Lesson 5: “Modern Stack” Choices Have Tradeoffs
I used a modern setup, but reality mattered more than hype.
Stack Choices
- Framework: Next.js 16 (App Router) running on Bun
- Database: Serverless Postgres (provider anonymized 😄) with Drizzle ORM
- Authentication: Custom auth built on Better-Auth (sessions, accounts, invitations)
- Styling: Tailwind CSS v4 with Shadcn/Radix UI
What I learned:
Tooling doesn’t save you from bad decisions — it only makes good ones faster.
Lesson 6: Rate Limiting Is About Trust, Not Traffic
I didn’t need distributed rate limiting.
Login and signup needed simple protection against brute force, so I used in‑memory rate limiting instead of external infrastructure.
What I learned:
Solve the problem you actually have. Overengineering security can be as harmful as ignoring it.
Lesson 7: Roles and Invitations Are Security Boundaries
The system had clear separation:
- Admins manage budgets, approvals, and staff
- Users handle patient data and visits
Staff onboarding worked through an invitation system, not open registration.
What I learned:
Access control isn’t a feature — it’s a boundary. Treat it like one.
Lesson 8: Data Integrity Belongs in the Database
One decision paid off immediately.
When a patient was deleted, their:
- Visits
- Expenses
- Linked records
were automatically removed using cascading deletes at the schema level.
What I learned:
If data integrity depends on application code, it will eventually fail.
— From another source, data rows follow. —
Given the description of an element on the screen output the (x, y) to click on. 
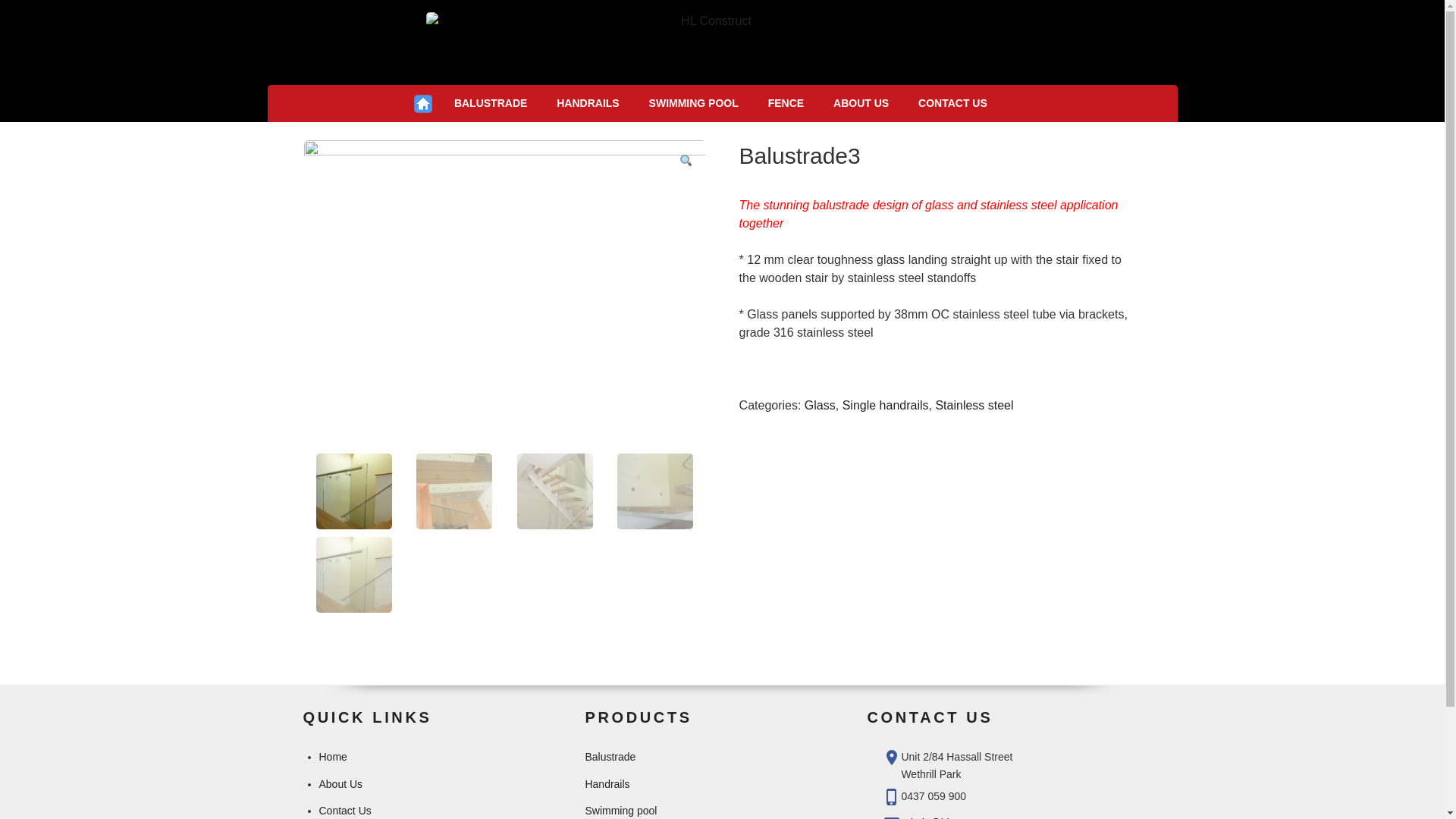
ABOUT US Element type: text (861, 103)
HANDRAILS Element type: text (587, 103)
Balustrade3-5 Element type: hover (906, 291)
SWIMMING POOL Element type: text (693, 103)
Balustrade Element type: text (609, 756)
CONTACT US Element type: text (953, 103)
HL CONSTRUCT Element type: text (423, 89)
Home Element type: text (332, 756)
BALUSTRADE Element type: text (489, 103)
Handrails Element type: text (606, 784)
Swimming pool Element type: text (620, 810)
Contact Us Element type: text (344, 810)
Glass Element type: text (819, 404)
HOME Element type: text (422, 103)
FENCE Element type: text (785, 103)
Single handrails Element type: text (885, 404)
Balustrade3-1 Element type: hover (504, 291)
Stainless steel Element type: text (974, 404)
About Us Element type: text (340, 784)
Databases exist to enforce rules. Let them.
Final Reflection
This project changed how I think about backend systems.
I stopped asking:
“Does it work?”
and started asking:
“Can this system be trusted six months from now?”
The biggest lesson was simple:
Real systems are defined by constraints, not features.
Everything I learned came from respecting those constraints instead of fighting them.